Having a well-developed and shapely thigh is not only appealing to the eye, it is critical for the simple function of walking.

The quadriceps femoris, commonly referred to as the quadriceps or “quads,” is a group of muscles that make up the front of the thigh. In Latin, quadriceps means four-headed. The muscles in the front portion of the thigh that make up the four-headed quad are the vastus medialis, vastus lateralis, vastus intermedius and the rectus femoris.

The quadriceps are extensors of the knee joints. Their primary function is to move the knee joint, allowing you to walk, run, jump and squat.

Just like every other muscle in your body, the quads require maintenance to function properly. The proper intake of nutrients and water is essential. Training the quads is easy because most leg exercises incorporate the front thigh and back hamstrings, which make up the leg muscles above the knee.

Besides, you don’t want to be that person in the gym who has a sculpted upper body with chicken legs below the hips.

Renee Rogers, of Rogers Auto Service in Hinesville, started training seriously about four years ago and entered her first show as a figure competitor. She placed second in the medium class and third in the masters category at the 2011 Southern Isles Bodybuilding, Figure and Wheelchair Championships in Savannah.

Taking care of personal matters, Rogers returned to the competitive stage Oct. 3, at the 180 Fitness Competition in Statesboro, as a physique competitor and placed first in short class, first overall and second overall in posing.

Her secret was keeping busy and staying on her fitness regimen during the years she was not competing.

Whether you are a fitness competitor or just looking to create muscular and shapely thighs, Rogers said her five best quad moves will make you feel the burn and get you on the right track.

“My No. 1 favorite would be what they call the swinging lunge,” Rogers said. “Every time I do a swinging lunge, I am usually recovering for three or four days.”

Her second quad buster is the leg extension, which Rogers said was brutal for her.

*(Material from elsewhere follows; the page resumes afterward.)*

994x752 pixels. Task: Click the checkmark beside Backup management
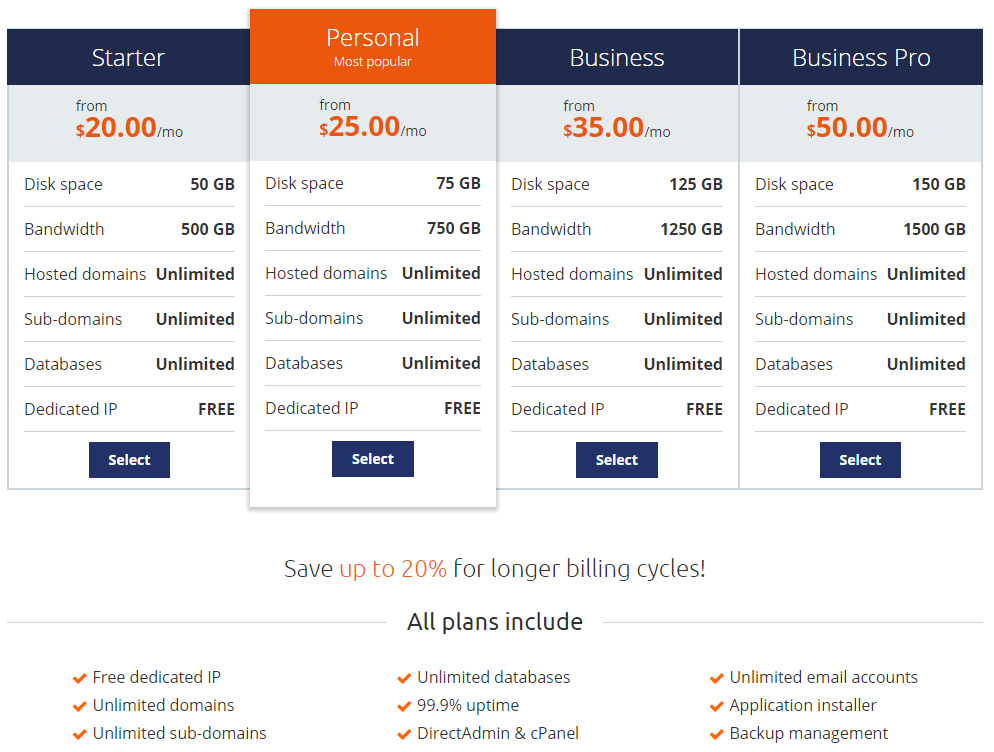[716, 733]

Her third quad builder is the leg press on a decline leg-press machine. She said she performs the maneuver the basic way, but plans to add a twist to increase her quad size.

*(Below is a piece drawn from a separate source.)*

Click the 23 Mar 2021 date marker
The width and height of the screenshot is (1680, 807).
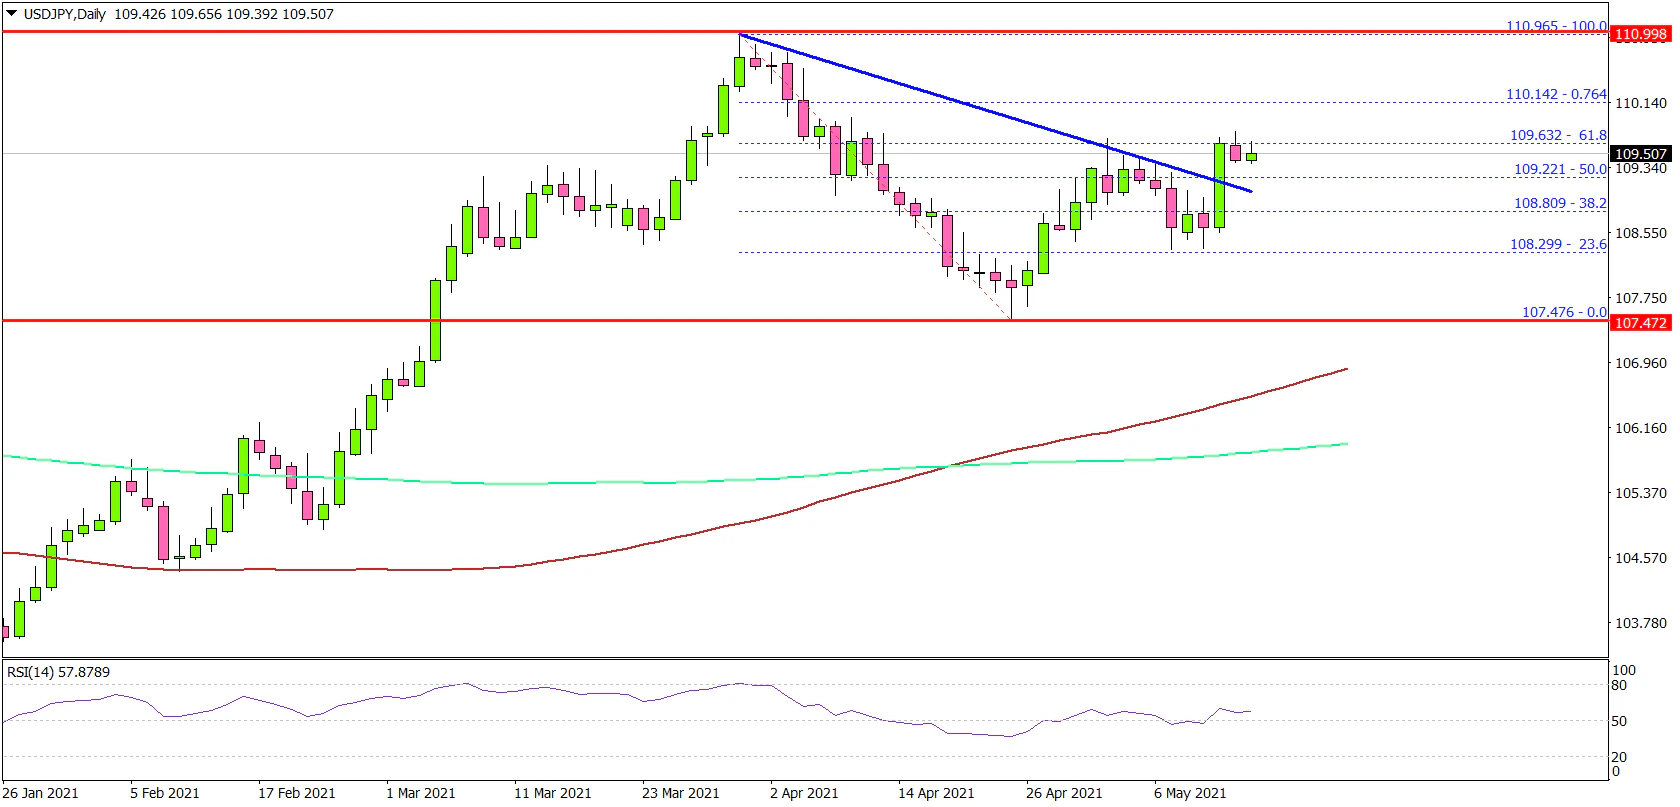click(680, 793)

“With the knees going out from the body versus the knees coming into the body to work on developing the quad sweep,” she said.
She finishes the quads with hack squats and Smith Machine front squats.

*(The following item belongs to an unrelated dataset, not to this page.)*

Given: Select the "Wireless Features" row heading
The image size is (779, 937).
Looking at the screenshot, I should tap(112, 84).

Always consult your doctor before starting a fitness routine, especially if you have any chronic conditions. Seek the help of a professional personal trainer to make sure you are using the machine and weights properly and that you are using proper body mechanics throughout the exercise. is a good resource explaining the exercise movements. The swing lunge described by Rogers is an advanced version of a basic lunge.

For beginners, the basic lunge, basic leg press and leg extensions are a good starting point before proceeding to more advanced movements.

According to, here is how to perform those three basic exercises.


1. Stand with your torso upright holding two dumbbells in your hands by your sides. This will be your starting position.

2. Step forward with your right leg around 2 feet or so from the foot being left stationary behind and lower your upper body down, while keeping the torso upright and maintaining balance. Inhale as you go down. (Note: As in the other exercises, do not allow your knee to go forward beyond your toes as you come down, as this will put undue stress on the knee joint. Make sure you keep your front shin perpendicular to the ground.)

3. Using mainly the heel of your foot, push up and go back to the starting position as you exhale.

4. Repeat the movement for the recommended number of repetitions and then perform with the left leg.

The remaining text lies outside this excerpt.